When I phoned a few hours later to see how he was Allan told me he was gone. He had remained calm until the end, simply getting up and walking outside to settle down on the path and go to sleep.
Of course Allan and I are now forced to live with the consequences of our actions. Moving to an island with no veterinary cover. Leaving him for the weekend while we were off enjoying ourselves. Putting the tube down his throat. Not putting the tube down his throat again. Not putting the needle in his stomach. Not getting him put down.
I feel that every time I complained about the mess he made (he made a lot of mess) or his irritating habit of needing a poo at 4am I was somehow inviting this upon us. It’s so cheesy but I wish I had appreciated him more when he was alive.

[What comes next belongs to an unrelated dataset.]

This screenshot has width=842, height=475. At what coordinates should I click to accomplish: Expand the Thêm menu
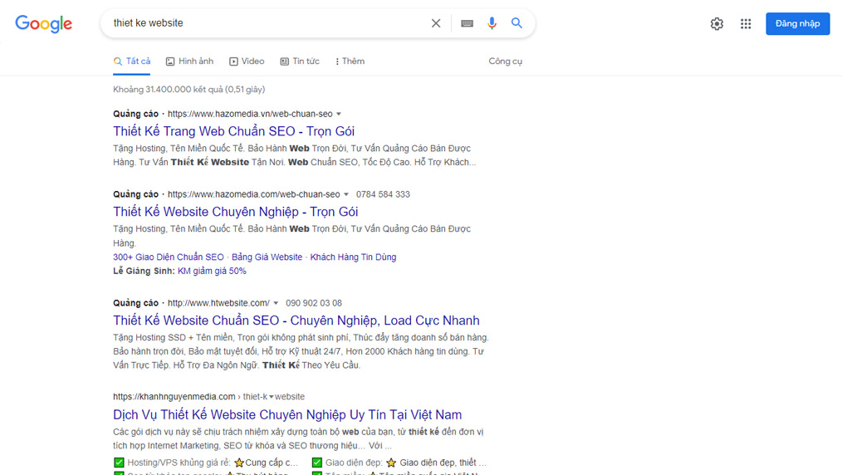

The last few days I kept seeing his whole life flashing before my eyes. The first time we saw him at two weeks old when Allan held him and demanded that we get ‘this one’. Going to pick him up from the breeder six weeks later and watching him chew her living room rug…….little did we know about the sofa, shoes and wall that he would decimate in our own home. I remember coming in from work one day and finding him sprawled across our bed on his back with a pair of my pants dangling from his jaws.

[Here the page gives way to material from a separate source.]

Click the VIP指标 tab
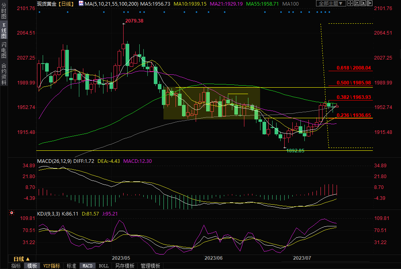Image resolution: width=401 pixels, height=269 pixels. (52, 266)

He was in the room when Allan proposed to me and it was only an intervention from my mother which prevented him from being present at the wedding too. He trained hard with me for my first marathon and made me feel safe running through the dodgy parts of Edinburgh. He wasn’t allowed in the living room in our house on Colonsay but sometimes he would come and stand in the doorway sighing loudly until I brought his bed over so he could lie looking reproachfully at us. He tolerated Helen wandering through is bed a hundred times each day. Even when she accidentally fell on top him he would just look mildly bemused.
I deeply regret every time I shouted at him (apart from when he chased sheep) and every time I forgot to feed him. I wish I’d spent longer with him yesterday morning. I wish I’d climbed into his bed and given him a proper cuddle while I had the chance.

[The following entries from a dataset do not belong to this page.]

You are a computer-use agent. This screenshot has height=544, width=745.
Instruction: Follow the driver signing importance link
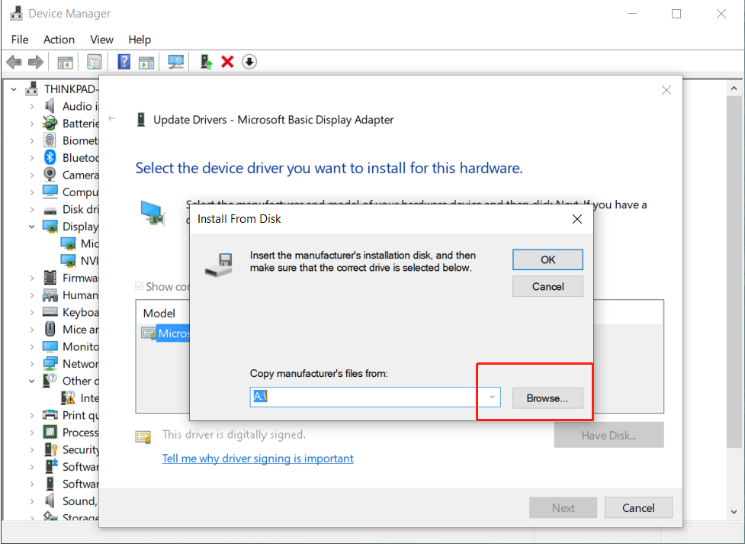click(258, 458)

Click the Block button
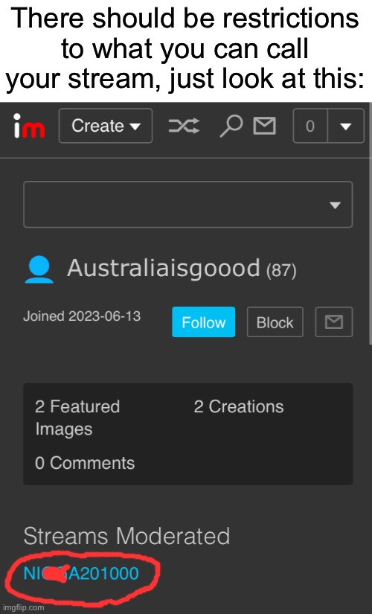pos(275,322)
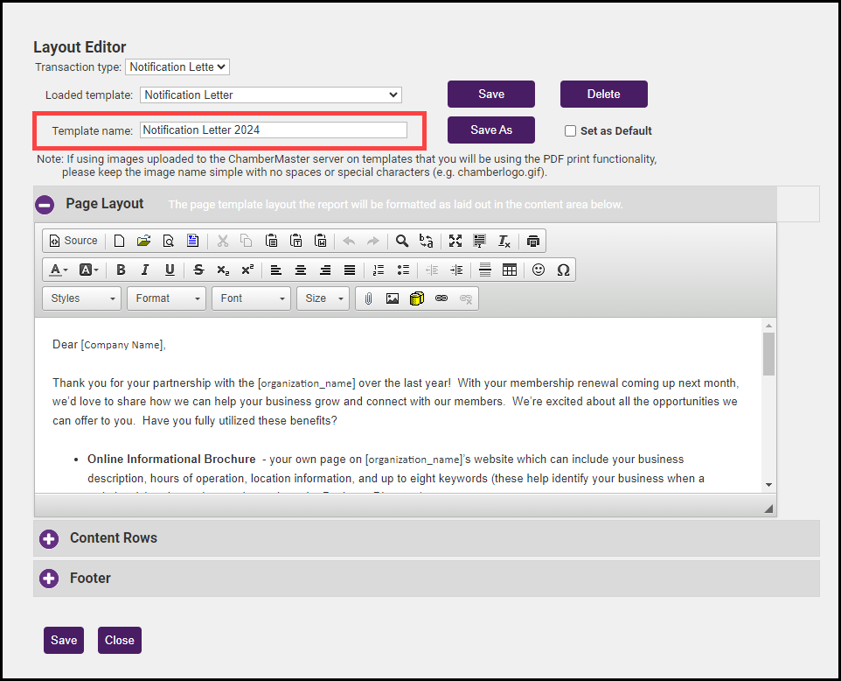Click the italic formatting icon
Screen dimensions: 841x681
coord(145,270)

We buried him just outside the garden wall, wrapped in a blanket with the string of plastic sausages he used to play with as a puppy. Helen wanted to give him one of her toys but I feared that the offer might be rescinded at a later date and I didn’t want to risk having to dig him up again. Helen insisted on climbing into the hole with me to pay her last respects. For a two and a half-year old her understanding of death seems fairly good. She said bye-bye to him and didn’t complain when we covered him with earth. Today she just seemed relieved to be free of the constant risk of being flattened that playing in the garden normally brings. This freedom didn’t last long as Sally lamb, sensing the demise of her nemesis, stormed the garden and unsurprisingly knocked Helen over.
For the last five years my life as been a constant battle against slobber, hair and general dog dirt. Today I feel strangely unwilling to do any cleaning. Suddenly the slobber on the wall around his bowl and the greasy mark on the kitchen wall have become shrines to him. My Dad appropriated his bed and bowls for the other dogs but I can’t even begin to contemplate getting rid of his halti and lead. Even the box of out of date dog biscuits is sacred.
I may never own another dog and will certainly never own another Great Dane but I’d give anything for another day with Max.